* **What is needed**
For the records below, print the lines from the line with "Back to top (843, 2331)" through the line with "Schedule (511, 45)" exactly as written; include both end lines and exclude the rest.

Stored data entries
+ + + + +

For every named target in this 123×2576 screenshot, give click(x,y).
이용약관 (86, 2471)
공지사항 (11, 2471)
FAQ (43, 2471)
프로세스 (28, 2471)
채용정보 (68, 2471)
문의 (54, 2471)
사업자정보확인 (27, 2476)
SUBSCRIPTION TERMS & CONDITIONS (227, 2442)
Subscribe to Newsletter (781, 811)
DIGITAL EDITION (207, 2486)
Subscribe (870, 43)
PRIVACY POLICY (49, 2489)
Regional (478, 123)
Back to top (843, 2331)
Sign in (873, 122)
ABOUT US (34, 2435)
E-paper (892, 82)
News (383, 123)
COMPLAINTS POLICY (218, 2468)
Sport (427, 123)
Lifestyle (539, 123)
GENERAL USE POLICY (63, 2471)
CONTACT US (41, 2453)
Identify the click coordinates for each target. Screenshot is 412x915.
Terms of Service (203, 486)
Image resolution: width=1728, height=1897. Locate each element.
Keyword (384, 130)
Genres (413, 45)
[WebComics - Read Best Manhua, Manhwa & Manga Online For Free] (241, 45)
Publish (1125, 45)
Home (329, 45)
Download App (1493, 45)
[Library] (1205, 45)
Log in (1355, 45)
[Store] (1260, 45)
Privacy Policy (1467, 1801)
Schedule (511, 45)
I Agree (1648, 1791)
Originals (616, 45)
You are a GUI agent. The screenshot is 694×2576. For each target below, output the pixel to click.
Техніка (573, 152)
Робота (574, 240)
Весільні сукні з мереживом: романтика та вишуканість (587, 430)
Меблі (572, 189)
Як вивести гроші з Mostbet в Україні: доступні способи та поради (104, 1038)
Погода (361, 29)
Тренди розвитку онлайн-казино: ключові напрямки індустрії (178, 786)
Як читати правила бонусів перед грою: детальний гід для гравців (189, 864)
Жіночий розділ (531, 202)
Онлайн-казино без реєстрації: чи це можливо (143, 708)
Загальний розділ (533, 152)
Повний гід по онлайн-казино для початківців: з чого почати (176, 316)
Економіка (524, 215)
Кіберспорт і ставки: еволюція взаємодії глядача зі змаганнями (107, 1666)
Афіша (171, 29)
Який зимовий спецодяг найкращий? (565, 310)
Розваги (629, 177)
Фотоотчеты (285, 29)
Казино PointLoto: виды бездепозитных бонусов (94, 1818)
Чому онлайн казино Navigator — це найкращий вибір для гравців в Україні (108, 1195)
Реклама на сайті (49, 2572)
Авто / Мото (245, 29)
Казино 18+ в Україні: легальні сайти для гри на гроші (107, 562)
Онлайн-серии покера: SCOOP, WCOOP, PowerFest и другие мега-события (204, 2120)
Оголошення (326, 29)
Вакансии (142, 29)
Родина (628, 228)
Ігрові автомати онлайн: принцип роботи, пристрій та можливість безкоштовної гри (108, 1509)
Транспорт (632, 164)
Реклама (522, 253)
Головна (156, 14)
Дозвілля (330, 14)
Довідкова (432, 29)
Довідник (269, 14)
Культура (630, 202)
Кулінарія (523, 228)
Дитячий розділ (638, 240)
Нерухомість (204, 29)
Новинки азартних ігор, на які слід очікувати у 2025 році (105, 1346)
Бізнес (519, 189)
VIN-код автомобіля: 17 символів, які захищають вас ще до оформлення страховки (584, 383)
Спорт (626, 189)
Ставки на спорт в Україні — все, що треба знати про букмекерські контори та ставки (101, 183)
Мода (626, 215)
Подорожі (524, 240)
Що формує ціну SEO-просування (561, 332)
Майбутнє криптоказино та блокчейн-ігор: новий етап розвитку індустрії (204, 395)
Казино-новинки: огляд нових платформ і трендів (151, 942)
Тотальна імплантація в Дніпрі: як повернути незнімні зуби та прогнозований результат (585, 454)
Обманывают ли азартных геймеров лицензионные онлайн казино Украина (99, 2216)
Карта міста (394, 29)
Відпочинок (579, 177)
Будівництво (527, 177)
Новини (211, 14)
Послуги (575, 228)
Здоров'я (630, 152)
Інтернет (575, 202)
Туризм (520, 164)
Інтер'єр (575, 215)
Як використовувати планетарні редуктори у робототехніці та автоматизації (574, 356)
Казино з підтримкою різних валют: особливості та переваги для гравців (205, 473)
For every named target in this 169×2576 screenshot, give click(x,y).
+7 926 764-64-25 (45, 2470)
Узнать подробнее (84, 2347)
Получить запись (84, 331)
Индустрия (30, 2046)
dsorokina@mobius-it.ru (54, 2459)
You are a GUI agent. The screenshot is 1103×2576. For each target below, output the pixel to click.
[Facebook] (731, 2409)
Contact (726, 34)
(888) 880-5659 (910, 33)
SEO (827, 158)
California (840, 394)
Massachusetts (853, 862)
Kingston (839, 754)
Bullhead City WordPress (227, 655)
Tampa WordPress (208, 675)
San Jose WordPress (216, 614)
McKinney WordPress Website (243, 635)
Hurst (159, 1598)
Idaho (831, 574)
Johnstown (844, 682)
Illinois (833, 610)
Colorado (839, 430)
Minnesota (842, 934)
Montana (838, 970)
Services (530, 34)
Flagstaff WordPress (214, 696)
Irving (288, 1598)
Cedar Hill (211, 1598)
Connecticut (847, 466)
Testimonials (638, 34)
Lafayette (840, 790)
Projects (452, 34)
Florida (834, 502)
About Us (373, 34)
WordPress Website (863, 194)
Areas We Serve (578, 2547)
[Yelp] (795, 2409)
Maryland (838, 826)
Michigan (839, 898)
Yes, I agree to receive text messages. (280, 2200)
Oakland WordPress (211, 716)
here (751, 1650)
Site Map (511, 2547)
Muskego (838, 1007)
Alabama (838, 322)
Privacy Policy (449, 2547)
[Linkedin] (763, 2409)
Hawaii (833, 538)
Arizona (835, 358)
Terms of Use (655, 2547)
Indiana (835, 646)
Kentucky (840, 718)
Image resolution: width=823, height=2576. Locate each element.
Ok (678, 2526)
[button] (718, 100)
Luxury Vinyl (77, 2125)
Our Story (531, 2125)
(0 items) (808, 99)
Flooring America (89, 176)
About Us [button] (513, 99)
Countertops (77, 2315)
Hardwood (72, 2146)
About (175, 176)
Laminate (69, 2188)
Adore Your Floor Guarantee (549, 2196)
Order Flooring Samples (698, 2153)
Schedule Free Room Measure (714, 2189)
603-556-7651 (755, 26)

+ + + + +

* **Completed exercise**
Back to top (843, 2331)
Sign in (873, 122)
ABOUT US (34, 2435)
E-paper (892, 82)
News (383, 123)
COMPLAINTS POLICY (218, 2468)
Sport (427, 123)
Lifestyle (539, 123)
GENERAL USE POLICY (63, 2471)
CONTACT US (41, 2453)
Identify the click coordinates for each target. Screenshot is 412x915.
Terms of Service (203, 486)
Image resolution: width=1728, height=1897. Locate each element.
Keyword (384, 130)
Genres (413, 45)
[WebComics - Read Best Manhua, Manhwa & Manga Online For Free] (241, 45)
Publish (1125, 45)
Home (329, 45)
Download App (1493, 45)
[Library] (1205, 45)
Log in (1355, 45)
[Store] (1260, 45)
Privacy Policy (1467, 1801)
Schedule (511, 45)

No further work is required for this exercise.